Durch den aktuellen Krieg in der Ukraine fühlt er sich an seine eigene Situation erinnert. "Ich bin nach wie vor bereit, Geflüchtete einzulernen und einen Arbeitsplatz anzubieten", sagt Saadi. Ob diese aus Syrien, der Ukraine oder einem anderen Land kämen, spiele für ihn keine Rolle. Er sehe aber auch die Probleme:

"Ich denke, die sprachliche Barriere stellt eine große Hürde dar."

Von der Politik wünsche er sich mehr Unterstützung für Arbeitgeber und ein größeres Angebot an Sprachkursen.

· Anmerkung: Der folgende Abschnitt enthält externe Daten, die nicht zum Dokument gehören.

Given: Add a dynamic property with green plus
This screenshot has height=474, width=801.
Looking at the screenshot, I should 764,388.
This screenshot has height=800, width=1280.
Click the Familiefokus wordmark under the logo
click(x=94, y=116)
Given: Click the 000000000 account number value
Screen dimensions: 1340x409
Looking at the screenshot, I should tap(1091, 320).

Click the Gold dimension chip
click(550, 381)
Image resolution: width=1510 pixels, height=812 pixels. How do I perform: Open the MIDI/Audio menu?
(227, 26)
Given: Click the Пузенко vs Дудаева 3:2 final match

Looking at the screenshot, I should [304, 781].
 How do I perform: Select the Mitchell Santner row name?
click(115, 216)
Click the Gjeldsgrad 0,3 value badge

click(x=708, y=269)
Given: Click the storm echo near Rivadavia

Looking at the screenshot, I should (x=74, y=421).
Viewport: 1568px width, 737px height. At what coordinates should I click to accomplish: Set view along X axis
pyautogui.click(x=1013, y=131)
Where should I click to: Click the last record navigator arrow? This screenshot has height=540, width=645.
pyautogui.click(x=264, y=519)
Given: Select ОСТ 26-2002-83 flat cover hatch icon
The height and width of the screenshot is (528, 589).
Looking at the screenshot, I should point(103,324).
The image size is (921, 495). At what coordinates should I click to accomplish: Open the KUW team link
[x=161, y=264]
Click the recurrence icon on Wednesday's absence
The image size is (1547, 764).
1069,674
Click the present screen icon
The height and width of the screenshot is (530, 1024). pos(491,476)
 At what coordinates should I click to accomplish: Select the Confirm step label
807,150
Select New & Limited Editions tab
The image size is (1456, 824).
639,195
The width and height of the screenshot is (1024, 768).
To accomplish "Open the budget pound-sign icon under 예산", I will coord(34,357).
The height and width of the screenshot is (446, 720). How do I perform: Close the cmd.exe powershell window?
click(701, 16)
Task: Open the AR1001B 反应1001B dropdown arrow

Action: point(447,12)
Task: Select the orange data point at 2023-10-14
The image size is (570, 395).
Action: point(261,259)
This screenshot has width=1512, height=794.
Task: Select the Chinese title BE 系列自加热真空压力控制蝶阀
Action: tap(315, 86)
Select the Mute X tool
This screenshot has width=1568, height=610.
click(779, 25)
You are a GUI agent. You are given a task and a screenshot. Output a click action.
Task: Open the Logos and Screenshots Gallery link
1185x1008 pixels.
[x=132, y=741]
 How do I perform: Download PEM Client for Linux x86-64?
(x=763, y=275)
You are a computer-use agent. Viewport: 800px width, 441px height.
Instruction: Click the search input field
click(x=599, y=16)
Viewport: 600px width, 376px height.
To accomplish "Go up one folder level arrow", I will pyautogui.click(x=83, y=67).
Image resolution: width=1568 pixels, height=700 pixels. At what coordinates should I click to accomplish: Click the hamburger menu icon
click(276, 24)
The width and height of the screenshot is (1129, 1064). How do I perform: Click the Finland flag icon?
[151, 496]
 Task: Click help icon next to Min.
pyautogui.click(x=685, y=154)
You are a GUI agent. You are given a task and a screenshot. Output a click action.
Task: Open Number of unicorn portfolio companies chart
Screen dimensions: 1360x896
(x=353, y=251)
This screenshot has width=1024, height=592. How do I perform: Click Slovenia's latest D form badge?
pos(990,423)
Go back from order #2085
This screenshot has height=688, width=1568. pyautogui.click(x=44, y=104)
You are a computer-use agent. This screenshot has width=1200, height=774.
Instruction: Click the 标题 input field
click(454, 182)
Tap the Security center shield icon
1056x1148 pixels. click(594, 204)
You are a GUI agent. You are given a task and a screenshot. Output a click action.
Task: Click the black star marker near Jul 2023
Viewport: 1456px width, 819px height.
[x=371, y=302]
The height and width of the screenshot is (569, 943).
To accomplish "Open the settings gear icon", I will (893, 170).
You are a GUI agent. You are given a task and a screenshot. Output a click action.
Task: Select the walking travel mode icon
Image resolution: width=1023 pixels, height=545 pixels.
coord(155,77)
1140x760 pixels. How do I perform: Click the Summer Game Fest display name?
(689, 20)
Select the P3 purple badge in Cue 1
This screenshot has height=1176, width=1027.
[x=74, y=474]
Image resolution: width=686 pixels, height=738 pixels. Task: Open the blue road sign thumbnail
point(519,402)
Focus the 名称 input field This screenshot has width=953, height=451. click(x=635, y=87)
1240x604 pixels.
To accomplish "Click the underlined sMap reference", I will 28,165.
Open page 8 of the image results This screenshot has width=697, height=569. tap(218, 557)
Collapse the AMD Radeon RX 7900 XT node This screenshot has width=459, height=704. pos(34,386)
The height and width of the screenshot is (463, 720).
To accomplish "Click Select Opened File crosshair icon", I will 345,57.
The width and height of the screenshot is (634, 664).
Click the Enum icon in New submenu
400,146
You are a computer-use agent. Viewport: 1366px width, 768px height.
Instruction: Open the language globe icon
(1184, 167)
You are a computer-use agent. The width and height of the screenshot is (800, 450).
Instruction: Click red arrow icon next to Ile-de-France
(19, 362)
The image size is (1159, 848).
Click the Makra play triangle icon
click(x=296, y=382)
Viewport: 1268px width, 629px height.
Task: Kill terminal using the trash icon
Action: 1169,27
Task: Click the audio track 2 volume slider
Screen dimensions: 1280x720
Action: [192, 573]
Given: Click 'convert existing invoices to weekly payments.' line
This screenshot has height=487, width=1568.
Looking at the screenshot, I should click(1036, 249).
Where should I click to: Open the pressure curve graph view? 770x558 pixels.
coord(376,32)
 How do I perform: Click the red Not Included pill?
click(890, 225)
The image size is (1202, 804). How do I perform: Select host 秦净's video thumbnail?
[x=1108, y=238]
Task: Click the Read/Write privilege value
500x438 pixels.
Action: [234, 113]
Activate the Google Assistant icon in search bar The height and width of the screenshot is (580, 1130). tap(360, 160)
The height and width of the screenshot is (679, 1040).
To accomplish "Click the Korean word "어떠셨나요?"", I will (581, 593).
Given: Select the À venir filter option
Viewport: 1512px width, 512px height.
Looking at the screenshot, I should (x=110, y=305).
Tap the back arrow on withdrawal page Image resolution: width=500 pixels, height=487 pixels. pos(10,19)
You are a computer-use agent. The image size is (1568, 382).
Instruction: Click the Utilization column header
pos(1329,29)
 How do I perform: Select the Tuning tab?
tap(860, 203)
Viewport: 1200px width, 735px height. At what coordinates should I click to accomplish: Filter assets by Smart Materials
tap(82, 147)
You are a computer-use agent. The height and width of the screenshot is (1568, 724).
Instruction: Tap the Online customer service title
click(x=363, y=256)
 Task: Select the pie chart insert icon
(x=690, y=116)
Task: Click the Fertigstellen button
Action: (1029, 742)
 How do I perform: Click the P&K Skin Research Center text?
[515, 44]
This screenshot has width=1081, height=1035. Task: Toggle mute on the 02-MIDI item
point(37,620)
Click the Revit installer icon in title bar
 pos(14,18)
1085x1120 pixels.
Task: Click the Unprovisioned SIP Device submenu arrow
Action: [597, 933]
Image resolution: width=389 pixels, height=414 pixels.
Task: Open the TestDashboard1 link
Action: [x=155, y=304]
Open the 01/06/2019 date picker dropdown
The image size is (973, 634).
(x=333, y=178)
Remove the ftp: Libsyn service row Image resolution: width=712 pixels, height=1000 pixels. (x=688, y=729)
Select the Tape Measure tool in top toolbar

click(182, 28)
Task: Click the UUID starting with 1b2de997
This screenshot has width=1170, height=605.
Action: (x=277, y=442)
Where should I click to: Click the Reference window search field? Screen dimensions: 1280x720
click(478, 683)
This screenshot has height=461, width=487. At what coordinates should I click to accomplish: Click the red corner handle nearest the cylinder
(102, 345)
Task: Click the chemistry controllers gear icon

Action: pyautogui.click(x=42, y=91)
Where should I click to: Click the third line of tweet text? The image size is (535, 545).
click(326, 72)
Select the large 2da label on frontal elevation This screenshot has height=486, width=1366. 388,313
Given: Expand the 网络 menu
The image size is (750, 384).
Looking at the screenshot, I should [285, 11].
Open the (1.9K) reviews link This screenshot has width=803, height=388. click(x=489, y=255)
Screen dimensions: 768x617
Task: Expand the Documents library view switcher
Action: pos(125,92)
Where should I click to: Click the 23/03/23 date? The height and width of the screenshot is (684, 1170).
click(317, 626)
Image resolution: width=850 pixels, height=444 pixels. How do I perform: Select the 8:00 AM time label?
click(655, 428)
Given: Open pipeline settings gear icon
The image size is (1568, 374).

Für einfachere Integration braucht es schnelle Asylverfahren und frühzeitige Sprachkurse

Petra Bendel, Vorsitzende des Sachverständigenrats für Integration und Migration (SVR), sagte dem Sonntagsblatt:

"Je eher Geflüchtete integriert werden, desto schneller finden sie in Arbeit."

Es brauche schnellere Asylverfahren sowie frühzeitige Sprach- und Integrationskurse. Das findet auch die Vorsitzende des Verbands Deutsch-Syrischer Hilfsvereine, Nahla Osman. Das derzeit unbürokratische Vorgehen bei ukrainischen Geflüchteten müsse auch für andere gelten.

Mehr als 70 Prozent der Syrer haben einen Schulabschluss - ein enormes Potenzial beim derzeitigen Fachkräftemangel. "Es gibt viele syrische Kellner mit langjähriger Berufserfahrung, die in Deutschland sofort anfangen könnten", erläutert Osman. Viele Geflüchtete seien seit über sechs Jahren im Land und sprächen einigermaßen gut Deutsch. Trotzdem hätten etliche von ihnen bis heute Probleme mit der Anerkennung ihrer in Syrien ausgeübten Berufe oder Ausbildungsabschlüsse, weiß Osman.

Mittlerweile bedient Al-Mustafa die Kunden im Habibi in einfachem Deutsch und bereitet die Speisen selbst zu. "Ich habe bis jetzt sehr gute Erfahrungen mit syrischen Flüchtlingen gemacht", sagt Saadi. Aber einige hätten auch falsche Vorstellungen vom Arbeitsleben in Deutschland gehabt. Ein langer Arbeitstag in seinem Restaurant sei "nicht für jeden" gemacht, erläutert Saadi - und ist sich zeitgleich sicher:

"Durch harte Arbeit kann man hier viel erreichen."